Once again my boot variables that pointed the system to rEFInd went away (so it failed down to my backup install’s grub bootloader instead). I do appreciate the new feature to press F3 to navigate to my refind_x86.efi, as this and a simple ‘refind-install’ puts everything back in order.
I can confirm the charging while shutdown behavior is fixed as expected, 40-55w charging under 3.10 vs 1w charging on 3.09.
Also, during the install of 3.09, the laptop went blazing hot. This did not occur during 3.10. I cannot remember if I changed the BIOS Performance toggle to max battery or not though, that might have made the difference.
Due to a bug report in another thread, I just double checked, and all 4 of my USB ports can take in power, pass data, etc.
Ran a quick suspend test as well and battery use was about 0.9% per hour, pretty similar to on other BIOS’s for me. I still would like to see the keyboard backlight go to zero by itself when the machine suspends…
Ideally, the Windows / Linux firmware installation process should do a pre-requisite validation (EFI free space, in this case), and return meaningful error message if required.

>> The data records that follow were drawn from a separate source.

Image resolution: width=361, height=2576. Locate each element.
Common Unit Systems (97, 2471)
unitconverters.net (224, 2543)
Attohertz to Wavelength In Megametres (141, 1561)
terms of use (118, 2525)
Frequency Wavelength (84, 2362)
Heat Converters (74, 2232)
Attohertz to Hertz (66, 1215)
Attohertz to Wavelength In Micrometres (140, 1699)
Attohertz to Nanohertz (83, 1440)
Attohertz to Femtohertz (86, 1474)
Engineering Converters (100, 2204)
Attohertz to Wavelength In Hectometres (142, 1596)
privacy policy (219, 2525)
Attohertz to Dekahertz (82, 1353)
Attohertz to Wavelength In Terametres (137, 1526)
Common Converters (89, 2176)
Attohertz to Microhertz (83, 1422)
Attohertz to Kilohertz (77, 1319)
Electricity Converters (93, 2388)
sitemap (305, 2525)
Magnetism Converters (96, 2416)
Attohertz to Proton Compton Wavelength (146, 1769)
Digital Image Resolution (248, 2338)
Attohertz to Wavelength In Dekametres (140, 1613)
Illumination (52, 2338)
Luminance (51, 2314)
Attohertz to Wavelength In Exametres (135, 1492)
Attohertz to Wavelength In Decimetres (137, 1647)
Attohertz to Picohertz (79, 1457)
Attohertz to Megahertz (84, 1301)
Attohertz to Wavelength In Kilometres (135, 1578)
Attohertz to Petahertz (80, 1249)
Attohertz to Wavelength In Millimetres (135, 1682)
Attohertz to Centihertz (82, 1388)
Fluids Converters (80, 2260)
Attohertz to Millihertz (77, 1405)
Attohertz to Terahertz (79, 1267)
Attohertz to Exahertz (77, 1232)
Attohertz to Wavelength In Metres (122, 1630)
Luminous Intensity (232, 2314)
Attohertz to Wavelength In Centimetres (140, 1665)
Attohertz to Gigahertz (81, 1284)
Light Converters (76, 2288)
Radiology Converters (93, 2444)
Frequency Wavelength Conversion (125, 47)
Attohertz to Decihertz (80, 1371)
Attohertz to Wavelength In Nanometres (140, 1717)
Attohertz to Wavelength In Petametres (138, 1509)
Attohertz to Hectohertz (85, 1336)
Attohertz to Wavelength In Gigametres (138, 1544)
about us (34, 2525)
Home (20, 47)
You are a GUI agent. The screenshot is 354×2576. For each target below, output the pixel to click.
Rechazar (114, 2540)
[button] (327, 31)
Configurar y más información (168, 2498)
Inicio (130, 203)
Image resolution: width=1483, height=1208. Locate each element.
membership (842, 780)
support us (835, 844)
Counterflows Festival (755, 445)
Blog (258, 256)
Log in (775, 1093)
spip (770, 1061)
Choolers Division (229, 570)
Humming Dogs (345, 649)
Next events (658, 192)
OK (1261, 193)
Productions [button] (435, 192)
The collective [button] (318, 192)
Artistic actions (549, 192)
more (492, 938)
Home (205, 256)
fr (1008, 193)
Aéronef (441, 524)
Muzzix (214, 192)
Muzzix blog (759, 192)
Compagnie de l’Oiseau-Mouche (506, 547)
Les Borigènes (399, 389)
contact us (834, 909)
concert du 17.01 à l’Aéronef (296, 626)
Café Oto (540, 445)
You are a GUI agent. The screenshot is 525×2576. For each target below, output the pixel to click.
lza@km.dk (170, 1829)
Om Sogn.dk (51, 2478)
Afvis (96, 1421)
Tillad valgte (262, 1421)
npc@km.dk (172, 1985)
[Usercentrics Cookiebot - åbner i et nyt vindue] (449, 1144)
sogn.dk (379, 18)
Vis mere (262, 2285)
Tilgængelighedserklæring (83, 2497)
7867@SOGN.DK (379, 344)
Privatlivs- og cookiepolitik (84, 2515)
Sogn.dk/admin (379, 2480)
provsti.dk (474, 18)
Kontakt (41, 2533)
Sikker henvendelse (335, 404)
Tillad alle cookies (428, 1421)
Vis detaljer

Updated from 3.07 to 3.10 (smoothly through fwupdmgr) running Fedora 36 (stock) and none of my USB-C ports now work (including being unable to charge). Has this happened to anybody else? Anybody recommend a good place to start troubleshooting?
@warehows123 this is the first time I have seen a report like, this, I would suggest turning off your laptop, unplugging all power sources, waiting 2 minutes, and then plugging in your power adapter and seeing if it starts working.
@Damariscove you can usually clean up your grub partition and get more space by removing old Linux kernels.
I can confirm that Fedora’s defaults are terribly stingy at provisioning for boot partitions: The defaults it chose when installing Fedora 35 on an old iMac were actually so low that the installation failed! When I retried with the only difference that I increased the size of the boot partition, the install succeeded without a problem.
I know that in my experience, the FW update used about 30MB. I don’t recommend less than 500MB for the ESP if you’re multi-booting, since it’s possible that as kernels grow and more are added, it will create more undue complications for people. Windows typically creates one of about 300MB, and in a world of terabyte storage devices, 500MB is barely enough to think about.